Je devrais avoir avec le Brésil beaucoup d’affinités. D’abord, il semble bien que mes parents m’aient conçu à Rio, à quelques mois de la fin de la Deuxième guerre mondiale, avant de rentrer en France où je suis né. Peu avant la mort de mon père, en 1973, j’ai même fait un long crochet brésilien jusqu’à l’Avenida Atlantida, sur Copacabana, pour lui rapporter une photo Polaroïd de l’immeuble où il avait partagé avec ma mère un bel amour, évanoui dès le retour en Europe.
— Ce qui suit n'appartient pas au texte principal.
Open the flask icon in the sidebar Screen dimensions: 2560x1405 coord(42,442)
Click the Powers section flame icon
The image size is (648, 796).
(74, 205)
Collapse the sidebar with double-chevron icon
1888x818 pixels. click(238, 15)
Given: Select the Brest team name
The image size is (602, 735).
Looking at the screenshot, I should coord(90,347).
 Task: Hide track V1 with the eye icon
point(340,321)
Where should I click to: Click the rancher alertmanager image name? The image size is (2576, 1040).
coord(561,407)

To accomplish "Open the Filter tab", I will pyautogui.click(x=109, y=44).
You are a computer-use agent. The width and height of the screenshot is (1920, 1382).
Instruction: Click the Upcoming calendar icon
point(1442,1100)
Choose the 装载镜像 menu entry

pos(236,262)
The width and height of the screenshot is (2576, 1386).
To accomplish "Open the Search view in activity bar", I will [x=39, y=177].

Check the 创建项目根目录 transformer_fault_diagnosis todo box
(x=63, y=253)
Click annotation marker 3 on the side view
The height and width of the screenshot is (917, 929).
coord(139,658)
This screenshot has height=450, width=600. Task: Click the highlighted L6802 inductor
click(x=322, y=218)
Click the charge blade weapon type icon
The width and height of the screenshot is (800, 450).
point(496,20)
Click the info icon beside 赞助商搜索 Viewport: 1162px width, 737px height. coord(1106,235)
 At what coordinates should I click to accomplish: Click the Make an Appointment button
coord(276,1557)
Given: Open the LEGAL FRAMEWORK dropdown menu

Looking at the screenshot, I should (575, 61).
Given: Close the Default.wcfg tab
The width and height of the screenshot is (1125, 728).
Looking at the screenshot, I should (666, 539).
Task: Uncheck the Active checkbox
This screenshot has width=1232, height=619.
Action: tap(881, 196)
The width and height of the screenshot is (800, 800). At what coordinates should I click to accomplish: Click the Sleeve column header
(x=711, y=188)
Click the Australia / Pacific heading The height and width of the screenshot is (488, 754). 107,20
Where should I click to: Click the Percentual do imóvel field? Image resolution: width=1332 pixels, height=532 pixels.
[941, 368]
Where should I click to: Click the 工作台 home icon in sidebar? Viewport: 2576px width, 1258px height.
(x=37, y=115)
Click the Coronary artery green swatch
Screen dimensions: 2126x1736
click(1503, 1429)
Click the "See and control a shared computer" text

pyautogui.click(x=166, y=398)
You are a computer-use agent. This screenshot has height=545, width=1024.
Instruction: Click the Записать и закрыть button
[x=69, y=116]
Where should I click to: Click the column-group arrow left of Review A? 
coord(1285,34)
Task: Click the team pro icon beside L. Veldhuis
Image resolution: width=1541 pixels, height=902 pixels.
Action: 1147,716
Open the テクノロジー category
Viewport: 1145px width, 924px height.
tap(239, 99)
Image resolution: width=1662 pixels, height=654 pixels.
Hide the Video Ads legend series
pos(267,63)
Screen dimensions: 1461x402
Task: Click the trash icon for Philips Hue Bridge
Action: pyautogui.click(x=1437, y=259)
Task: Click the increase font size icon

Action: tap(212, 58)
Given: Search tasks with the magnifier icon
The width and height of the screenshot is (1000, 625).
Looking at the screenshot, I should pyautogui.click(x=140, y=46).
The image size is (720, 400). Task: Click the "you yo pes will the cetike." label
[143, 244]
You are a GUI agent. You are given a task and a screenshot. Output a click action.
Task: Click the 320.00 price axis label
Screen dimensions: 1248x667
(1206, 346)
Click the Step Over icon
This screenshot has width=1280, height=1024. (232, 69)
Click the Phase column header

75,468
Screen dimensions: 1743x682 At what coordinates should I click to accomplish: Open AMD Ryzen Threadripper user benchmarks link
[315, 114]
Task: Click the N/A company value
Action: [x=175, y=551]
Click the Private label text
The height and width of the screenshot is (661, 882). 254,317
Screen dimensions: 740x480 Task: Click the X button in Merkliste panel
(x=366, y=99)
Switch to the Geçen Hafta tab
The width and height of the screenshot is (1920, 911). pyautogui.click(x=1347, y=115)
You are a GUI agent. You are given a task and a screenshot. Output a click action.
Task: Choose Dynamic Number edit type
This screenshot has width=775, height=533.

J’étais très fier de mon exploit, à peine salué par une moue indéfinissable.
Depuis la gauche, ma mère (2) et mon père (4) en 1944
Trente ans plus tard, Copacobana et l’Avenida Atlantida
Ensuite, bien plus tard, escale à Rio au retour du Chili. J’ai encore dans le bouillonnement des sens cette explosion sensuelle vécue avec une Vénus plus que callipyge, dans la nuit interlope d’un quartier mal famé où on ne s’aventurerait plus aujourd’hui sans risquer sa vie. Mais peut-être ai-je risqué la mienne, cette nuit là. Les plaisirs n’en ont été que plus pénétrants.
De la même époque j’ai conservé de la plage de Copacabana deux souvenirs, l’un nocturne et émouvant, l’autre diurne et brutal. La nuit, je m’installais volontiers sur le sable, seul, observant la lumière des bougies que de jeunes couples amoureux, impatients mais sans logis, allumaient à proximité du lit de sable propice à leurs ébats. Histoire de faire savoir aux promeneurs qu’il n’était pas utile de trop s’approcher… Le jour revenu, sûr de ma souplesse et de ma force, j’étais allé me baigner dans l’Atlantique, à deux pas des bougies désormais éteintes. Les vagues étaient formées mais pas vraiment inquiétantes. J’y ai plongé et plongé encore, jusqu’à ce qu’un rouleau, plus violent que les autres, déferlant à contretemps, m’arrache, me fasse perdre pied, me jette à travers le ressac sur le sable, et que la vague suivante, tout aussi perverse, m’aspire à nouveau avant de me jeter, plus fort encore, sur le sable déchirant où j’ai cru vivre mes dernières secondes.
Comment m’en suis-je sorti ? Ecorché mais vivant. Conçu sur la plage de Copacabana, j’y ai dont aussi vécu une seconde naissance. Je devrais donc avoir avec le Brésil beaucoup d’affinités. Mais non.